Are you a PlayStation Network (PSN) user left in a state of perpetual disgruntlement after sensitive customer details were compromised during a recent spate of online data breaches?
If so, here’s a modicum of news that will either tickle the corners of your mouth into half a smile, or add an extra few millimetres to the depth of your gradually expanding frown lines:
One of Sony’s mainstay insurance providers is refusing to accept liability for damages and compensation connected to the infamous hack attacks that led to the pilfering of some 77 million PSN customer accounts.
Zurich American Insurance Co. is so adamant regarding its lack of liability that it has taken the argument to a New York state court, where it has filed legal papers covering a total of 55 pending class-action lawsuits customers have lodged against Sony.

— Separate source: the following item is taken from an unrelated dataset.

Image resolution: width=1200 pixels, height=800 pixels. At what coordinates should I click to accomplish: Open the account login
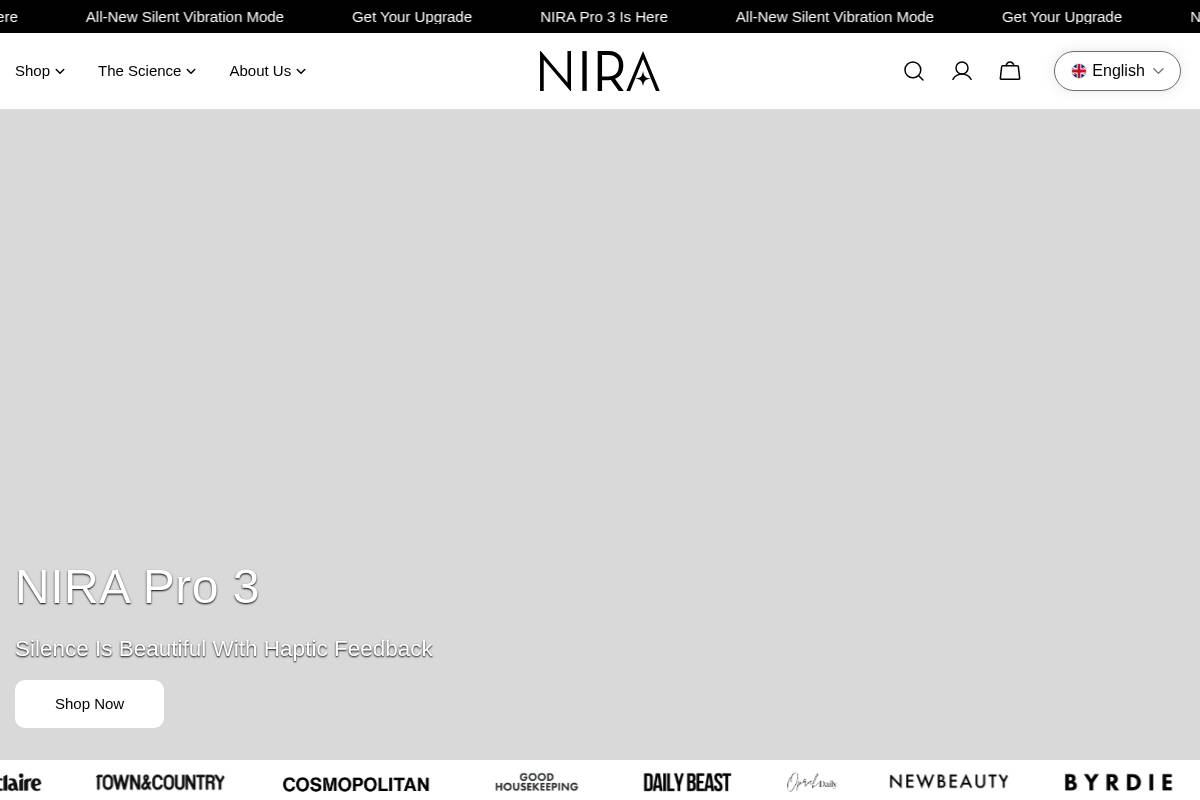(961, 70)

According to Reuters, Zurich claims the insurance policy drawn up for Sony Corp. does not provide protection against related data breach losses and damage sustained during the PlayStation breach.
Zurich is arguing that it is “not obligated to defend or indemnify any of the Sony defendants for the claims asserted in the class-action lawsuits, miscellaneous claims, or potential future actions instituted by any state attorney general.”

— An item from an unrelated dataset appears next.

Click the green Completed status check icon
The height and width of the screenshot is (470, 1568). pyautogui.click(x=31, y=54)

Further to that, the insurer also contends that Sony’s policy only covers “bodily injury, property damage or personal and advertising injury,” none of which are being put forth by claimants seeking compensation for the data loss.
Interestingly, while the wriggling insurer insists its policy doesn’t cover hack damage, its filing also asks that any other insurance companies connected to Sony should be forced to issue monetary contributions if the court rules in favour of the Japanese electronics giant.